Aus dieser jedem Menschen eigenen Gestaltenpräsenz wiederum steigt jene Lern- und Wissenspotenz, auf der dann Information erstens als solche erkennbar wird (und das muß sie: der Informierte muß VOR dem Eintreffen der Information wissen, daß es sich um Information handelt), und zweitens zu Sprache und damit Denken und verbalem Wissen kommt. Diese Sprache wiederum ist aber selbst Gestalt. Deshalb sagt Spitzer völlig richtig, daß die digitalen Medien das Sprachvermögen speziell bei Kindern nicht steigert, sondern verringert. Vereinfacht gesagt: Im Wischen über den Bildschirm wird nämlich ein Begreifen aktiviert, das einer bloßen Wischbewegung(sgestalt) entspricht. Sonst nichts.

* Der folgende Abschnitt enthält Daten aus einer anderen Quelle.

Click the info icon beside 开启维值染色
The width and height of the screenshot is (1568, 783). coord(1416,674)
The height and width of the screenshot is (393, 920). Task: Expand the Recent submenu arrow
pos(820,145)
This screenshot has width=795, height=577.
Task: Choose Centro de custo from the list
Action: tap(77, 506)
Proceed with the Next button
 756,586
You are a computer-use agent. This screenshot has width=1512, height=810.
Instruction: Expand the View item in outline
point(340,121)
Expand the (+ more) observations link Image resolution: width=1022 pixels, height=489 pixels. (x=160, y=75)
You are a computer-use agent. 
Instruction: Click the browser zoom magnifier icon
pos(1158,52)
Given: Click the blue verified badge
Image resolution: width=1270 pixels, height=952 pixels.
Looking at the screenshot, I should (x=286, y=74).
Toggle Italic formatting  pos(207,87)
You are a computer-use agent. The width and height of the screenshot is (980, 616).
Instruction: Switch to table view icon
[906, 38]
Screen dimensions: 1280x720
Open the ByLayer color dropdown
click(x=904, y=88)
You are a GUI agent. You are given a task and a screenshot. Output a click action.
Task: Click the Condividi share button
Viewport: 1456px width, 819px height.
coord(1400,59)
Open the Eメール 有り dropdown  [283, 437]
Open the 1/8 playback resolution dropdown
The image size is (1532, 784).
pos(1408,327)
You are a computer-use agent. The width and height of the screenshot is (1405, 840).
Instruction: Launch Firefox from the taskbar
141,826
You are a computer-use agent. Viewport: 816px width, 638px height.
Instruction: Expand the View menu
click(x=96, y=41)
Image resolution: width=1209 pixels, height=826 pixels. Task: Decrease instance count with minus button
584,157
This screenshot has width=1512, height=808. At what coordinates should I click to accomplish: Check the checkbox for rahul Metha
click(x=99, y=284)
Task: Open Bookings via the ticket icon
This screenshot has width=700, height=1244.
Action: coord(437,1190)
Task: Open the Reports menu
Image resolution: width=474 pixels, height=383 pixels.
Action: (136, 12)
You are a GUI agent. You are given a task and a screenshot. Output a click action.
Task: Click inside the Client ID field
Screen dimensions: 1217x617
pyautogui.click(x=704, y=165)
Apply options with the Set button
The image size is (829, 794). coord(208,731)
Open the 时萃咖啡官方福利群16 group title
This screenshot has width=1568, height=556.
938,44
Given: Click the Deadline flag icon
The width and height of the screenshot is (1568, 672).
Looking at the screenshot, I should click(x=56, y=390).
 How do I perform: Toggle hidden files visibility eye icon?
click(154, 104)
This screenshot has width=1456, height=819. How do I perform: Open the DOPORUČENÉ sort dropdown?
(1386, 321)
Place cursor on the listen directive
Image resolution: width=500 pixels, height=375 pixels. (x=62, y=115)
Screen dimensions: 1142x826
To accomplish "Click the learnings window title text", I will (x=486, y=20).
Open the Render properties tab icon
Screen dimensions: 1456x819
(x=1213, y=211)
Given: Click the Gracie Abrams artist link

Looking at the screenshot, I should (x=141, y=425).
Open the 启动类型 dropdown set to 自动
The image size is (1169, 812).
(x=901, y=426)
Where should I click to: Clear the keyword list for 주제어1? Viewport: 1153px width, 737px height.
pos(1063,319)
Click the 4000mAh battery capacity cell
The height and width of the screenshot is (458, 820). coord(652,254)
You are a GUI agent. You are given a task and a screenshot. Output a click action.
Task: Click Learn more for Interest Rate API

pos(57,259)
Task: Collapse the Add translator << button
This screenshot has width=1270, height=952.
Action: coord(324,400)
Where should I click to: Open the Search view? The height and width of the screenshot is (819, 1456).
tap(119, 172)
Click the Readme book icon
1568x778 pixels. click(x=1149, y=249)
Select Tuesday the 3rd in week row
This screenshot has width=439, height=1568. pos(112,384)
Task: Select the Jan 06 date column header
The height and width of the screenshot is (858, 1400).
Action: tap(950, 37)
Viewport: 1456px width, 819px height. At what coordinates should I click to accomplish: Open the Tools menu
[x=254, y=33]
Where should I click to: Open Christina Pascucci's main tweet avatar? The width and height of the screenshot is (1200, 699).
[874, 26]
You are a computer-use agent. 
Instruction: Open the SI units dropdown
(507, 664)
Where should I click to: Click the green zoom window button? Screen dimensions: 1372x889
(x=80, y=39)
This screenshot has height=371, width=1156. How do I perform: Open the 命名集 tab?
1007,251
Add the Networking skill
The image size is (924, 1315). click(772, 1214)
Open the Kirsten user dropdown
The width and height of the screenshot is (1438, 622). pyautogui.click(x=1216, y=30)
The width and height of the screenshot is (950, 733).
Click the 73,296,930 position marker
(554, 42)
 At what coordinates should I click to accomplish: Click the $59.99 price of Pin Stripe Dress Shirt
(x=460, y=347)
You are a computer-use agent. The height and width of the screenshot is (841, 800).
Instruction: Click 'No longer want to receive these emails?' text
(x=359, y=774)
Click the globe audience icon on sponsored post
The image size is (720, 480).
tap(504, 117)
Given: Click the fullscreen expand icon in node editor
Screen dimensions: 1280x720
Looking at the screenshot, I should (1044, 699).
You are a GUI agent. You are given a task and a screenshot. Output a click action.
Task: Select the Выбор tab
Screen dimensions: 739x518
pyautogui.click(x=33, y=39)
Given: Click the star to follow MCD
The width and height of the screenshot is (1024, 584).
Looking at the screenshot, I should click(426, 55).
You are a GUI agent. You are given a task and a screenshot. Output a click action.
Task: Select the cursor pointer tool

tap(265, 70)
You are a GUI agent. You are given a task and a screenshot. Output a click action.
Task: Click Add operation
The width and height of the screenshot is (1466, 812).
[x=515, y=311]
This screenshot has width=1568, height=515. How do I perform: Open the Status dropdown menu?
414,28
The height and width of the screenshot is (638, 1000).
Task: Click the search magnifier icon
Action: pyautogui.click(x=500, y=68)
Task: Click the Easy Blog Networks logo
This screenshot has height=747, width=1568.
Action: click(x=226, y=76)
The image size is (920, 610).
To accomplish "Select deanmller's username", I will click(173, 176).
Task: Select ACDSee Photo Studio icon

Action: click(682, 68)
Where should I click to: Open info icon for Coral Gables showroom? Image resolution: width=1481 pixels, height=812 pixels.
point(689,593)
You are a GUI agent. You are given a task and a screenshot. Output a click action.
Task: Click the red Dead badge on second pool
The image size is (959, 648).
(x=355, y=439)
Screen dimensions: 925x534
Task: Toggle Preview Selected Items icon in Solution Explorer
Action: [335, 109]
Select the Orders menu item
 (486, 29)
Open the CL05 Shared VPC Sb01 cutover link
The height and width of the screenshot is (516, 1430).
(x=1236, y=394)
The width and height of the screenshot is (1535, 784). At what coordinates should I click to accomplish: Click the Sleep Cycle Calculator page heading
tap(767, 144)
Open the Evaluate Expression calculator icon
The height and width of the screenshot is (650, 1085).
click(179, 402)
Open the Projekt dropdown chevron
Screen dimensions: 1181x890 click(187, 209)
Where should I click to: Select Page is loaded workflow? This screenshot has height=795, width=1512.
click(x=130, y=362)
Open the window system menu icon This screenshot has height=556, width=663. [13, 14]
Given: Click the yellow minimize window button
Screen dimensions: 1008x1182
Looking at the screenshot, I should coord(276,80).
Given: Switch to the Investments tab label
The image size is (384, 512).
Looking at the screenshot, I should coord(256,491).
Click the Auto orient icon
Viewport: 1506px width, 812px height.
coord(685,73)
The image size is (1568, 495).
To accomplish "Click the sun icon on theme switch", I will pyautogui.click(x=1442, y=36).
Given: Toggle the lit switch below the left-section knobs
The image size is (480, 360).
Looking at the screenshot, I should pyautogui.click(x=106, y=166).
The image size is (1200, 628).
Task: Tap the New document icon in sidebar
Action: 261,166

Nicht Denken, nicht Denkinhalte, nicht Sprache? Nein. Diese werden zu bloßen Ablaufparametern, bleiben aber weitgehend inhalts- weil gestaltlos. Denn auch Sprache ist weit mehr als der Erinnerungszeichen, das auf eine Symbolik zurückgeht, wie sie Schrift und Text darstellen. Darum kann sie nur ihre Wirkung entfalten, wenn sie sich inter und ad personam ereignet. Nur dann hat sie welthafte Gestalt. Der Bildschirm alleine (wir haben darüber schon vor Jahren eingehend Überlegungen angestellt, die hier zu finden sind) ist schon ob seiner Flüchtigkeit der Zeichen als Gestaltträger wertlos, kann bestenfalls verweisen, nicht aber tragen.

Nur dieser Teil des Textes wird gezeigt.